The Uneven Recovery and P&G’s Branding Challenge

5 Aug , 2010  

Procter & Gamble announced somewhat disappointing earning this week.  While fourth quarter revenue grew by +4.7% to $18.9 billion, profit fell from $2.5 billion to $2.2 billion, a decline of -11.3%.  The company’s stock fell by over $2 per share due to the news.

P&G executives explained that the weak results were due to an increase in price promotions and marketing spending.  Apparently, P&G spent heavily and protected share and revenue but at the expense of profit.

The Financial Times quoted P&G CEO Bob McDonald stating “Our new initiatives that are premium priced continue to do very well, and I would say that they appeal to the people with jobs.  At the same time we also see…consumers without jobs…trade down.  I frankly expect that to continue.”

P&G faces a very difficult branding question.  How should the company respond to an economy where some consumers are doing well but many more are struggling economically?

In recent years P&G has focused on big, premium brands, generally one main brand per category.  In the United States, for example, P&G has Crest in dental care, Tide in cleaning and Pampers in diapers.  This approach works well when most people can afford the premium brand and are willing to pay.

As the economy weakens, however, this strategy runs into problems; many people are no longer able to pay for the premium brand.  This raises big questions:

 -Should P&G simply give up the more price-sensitive buyers?  This would lead to significant share loss. 

-Should P&G increase spending and reduce promoted prices in a bid to hold onto share?  This approach hurts profits, as this week’s results demonstrated.

-Should P&G try to reach both groups of consumers with the same brand through the use of products like Bounty Basic?  This seems like an elegant approach but it might dilute the brands.  It certainly makes it easier for consumers to trade down.

-Should P&G promote multiple brands, each tailored to people at different economic levels?  This would be a big shift from P&G’s recent strategy.

These are difficult questions.  Importantly, none of the options is particularly appealing.  If the economy continues to struggle, P&G and other consumer products companies will face some tough choices.


6 Responses

  1. phil corse says:

    Hi Tim,

    Great questions, especially the last one about promoting multiple brands to multiple markets. I think they should; especially in the large emerging countries with exploding middle classes using technology, smaller packages and manufacturing to drive the cost of goods and retail price points down.

    They expanded the market in China by offering disposable diapers at 10 cents each vs. the more acceptable cloth diaper.

    Regards,

    Phil Corse — Global Marketing

  2. Mukund says:

    I would suspect P&G’s marketing dollars in today’s economy is skewed towards protecting market share. This is evident from lower profitability. P&G is probably trying to retain current customers who are trading down by defecting to private label competitors. At the same time they are probably wooing new customers who are on the fence ready to switch to P&G at attractive price points, which could explain their revenue growth (assuming they bring net new customers despite defection)
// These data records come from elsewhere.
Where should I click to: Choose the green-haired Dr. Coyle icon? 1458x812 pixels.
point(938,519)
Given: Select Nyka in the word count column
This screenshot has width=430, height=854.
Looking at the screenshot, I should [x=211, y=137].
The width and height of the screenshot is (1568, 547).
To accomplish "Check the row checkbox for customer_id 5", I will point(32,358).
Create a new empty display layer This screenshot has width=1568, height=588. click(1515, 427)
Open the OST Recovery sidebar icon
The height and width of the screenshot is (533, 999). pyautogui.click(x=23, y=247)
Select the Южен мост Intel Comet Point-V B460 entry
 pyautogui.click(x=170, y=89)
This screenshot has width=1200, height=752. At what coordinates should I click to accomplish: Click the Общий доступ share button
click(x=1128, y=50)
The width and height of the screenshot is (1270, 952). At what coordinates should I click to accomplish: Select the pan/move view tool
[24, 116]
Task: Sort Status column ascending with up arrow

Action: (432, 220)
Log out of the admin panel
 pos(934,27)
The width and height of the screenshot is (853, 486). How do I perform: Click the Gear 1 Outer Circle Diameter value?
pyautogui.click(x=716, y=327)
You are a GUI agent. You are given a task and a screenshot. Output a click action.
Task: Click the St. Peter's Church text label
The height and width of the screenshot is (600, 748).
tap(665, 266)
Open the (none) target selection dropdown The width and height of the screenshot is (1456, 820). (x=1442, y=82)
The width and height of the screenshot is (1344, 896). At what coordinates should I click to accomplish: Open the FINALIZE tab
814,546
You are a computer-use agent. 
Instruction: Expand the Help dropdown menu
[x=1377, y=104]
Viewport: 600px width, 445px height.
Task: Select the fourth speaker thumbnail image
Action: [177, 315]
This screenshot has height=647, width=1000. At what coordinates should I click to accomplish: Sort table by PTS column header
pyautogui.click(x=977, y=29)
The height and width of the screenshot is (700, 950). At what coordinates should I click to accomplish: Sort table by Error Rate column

    Either way, brand dilution would be terribly bad for an iconic company like P&G. So if I were to choose between high brand dilution+lower profits+higher revenues versus no brand dilution+higher profits+lower revenues, I would choose the latter.

  3. […] This post was mentioned on Twitter by Kellogg School, jeroenbolt. jeroenbolt said: RT @KelloggSchool: The uneven recovery and P&G's branding challenge https://ow.ly/2mcqL #Kellogg Prof Tim Calkins blogs about #P&G options […]

  4. Devang says:

    What If P&G try to differentiate premium products from basic products based on tangible features instead of brand name ?

  5. Christopher says:

    Overall I think P&G needs to avoid diluting their brand. Offering a “basic” option of their brands is a solid idea, but if and when things get better they will have to put forth a case to get buyers to trade back up.

    Revenue is up, but so is spending. I’d be more interested in knowing if their marketing approach is focusing on out bidding their competitors or if it is building brand value and giving buyers a reason to continue to pay more.

    • Tim Calkins says:

      Christopher—That is a great question. One risk in boosting spending is that competitors might well follow. This is particularly a problem for price promotions. A big increase in promoted spending will usually force competitors to respond and there is a big risk of escalation.